▼
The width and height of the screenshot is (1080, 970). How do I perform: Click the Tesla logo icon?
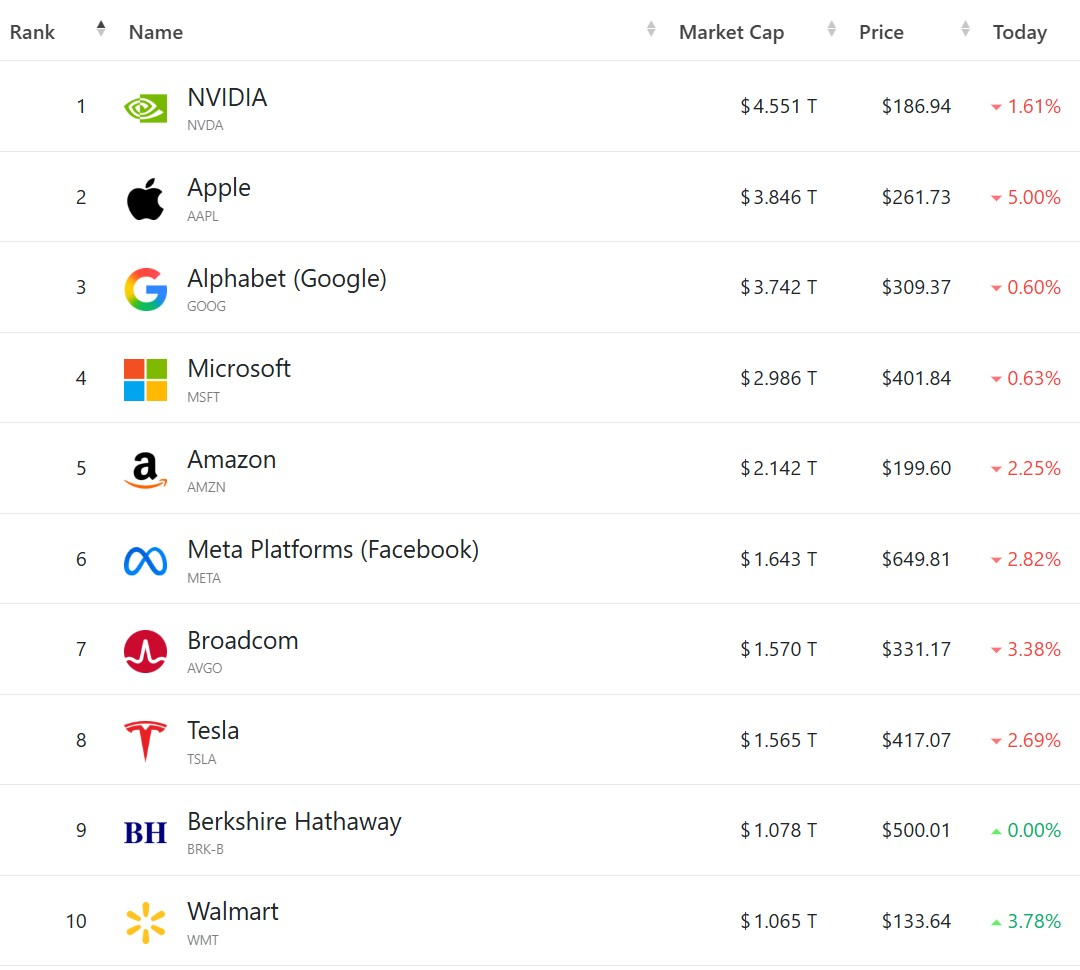146,741
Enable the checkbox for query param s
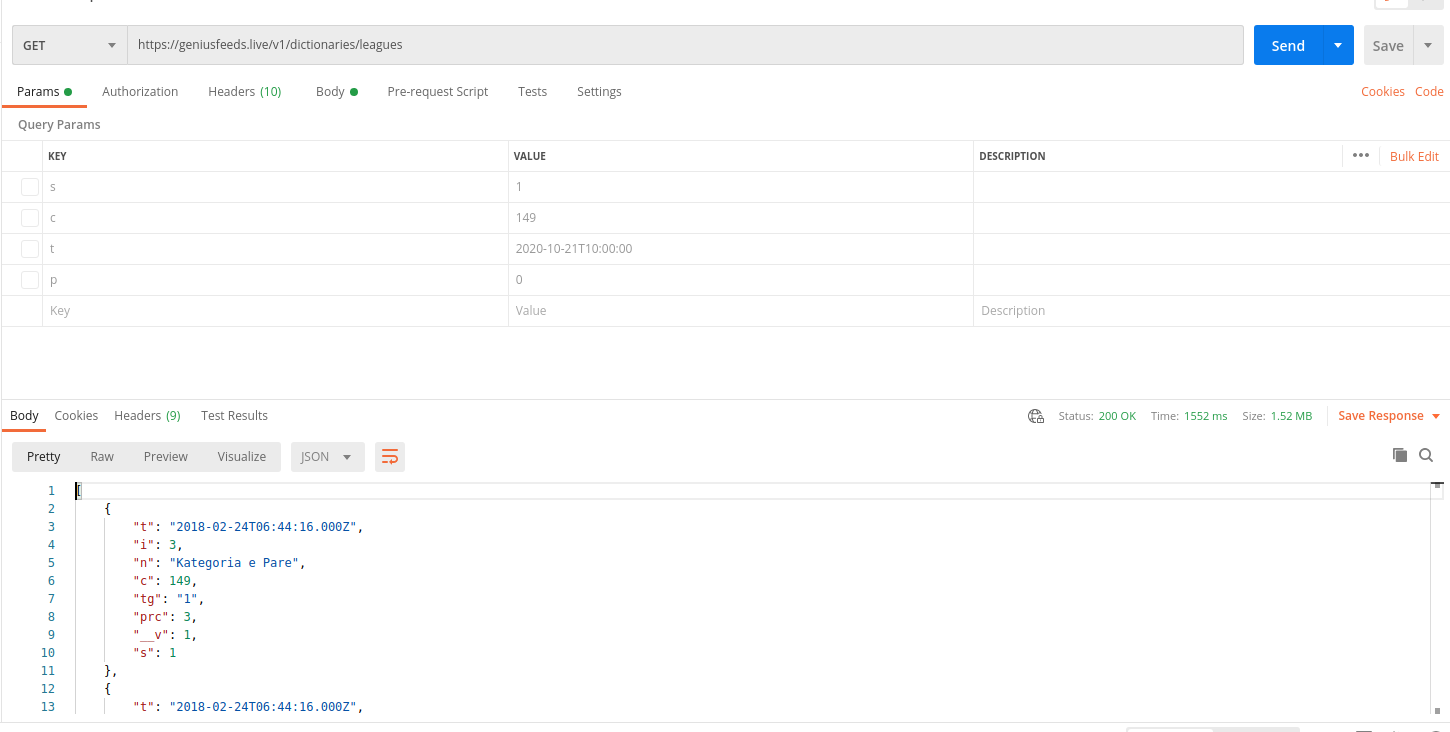 coord(29,186)
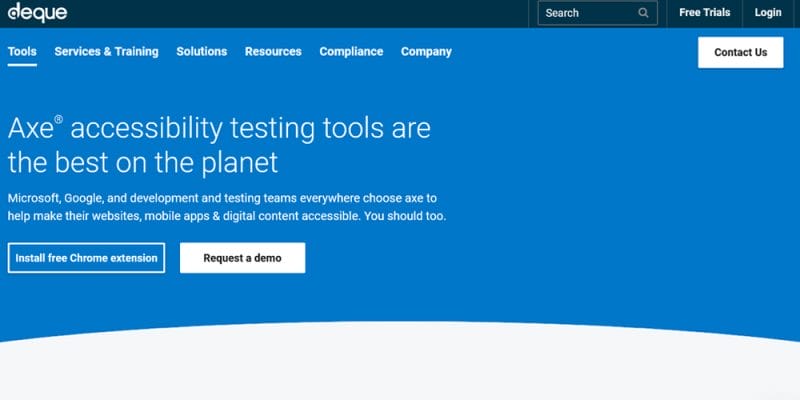Select the Tools menu item
Screen dimensions: 800x400
click(x=22, y=52)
▲
## TASK ITEM
The result should be a word-for-word restatement of all the data, without images.

## RESPONSE AREA
The width and height of the screenshot is (1080, 970). How do I perform: Click the Tesla logo icon?
146,741
Enable the checkbox for query param s
 coord(29,186)
Select the Tools menu item
Screen dimensions: 800x400
click(x=22, y=52)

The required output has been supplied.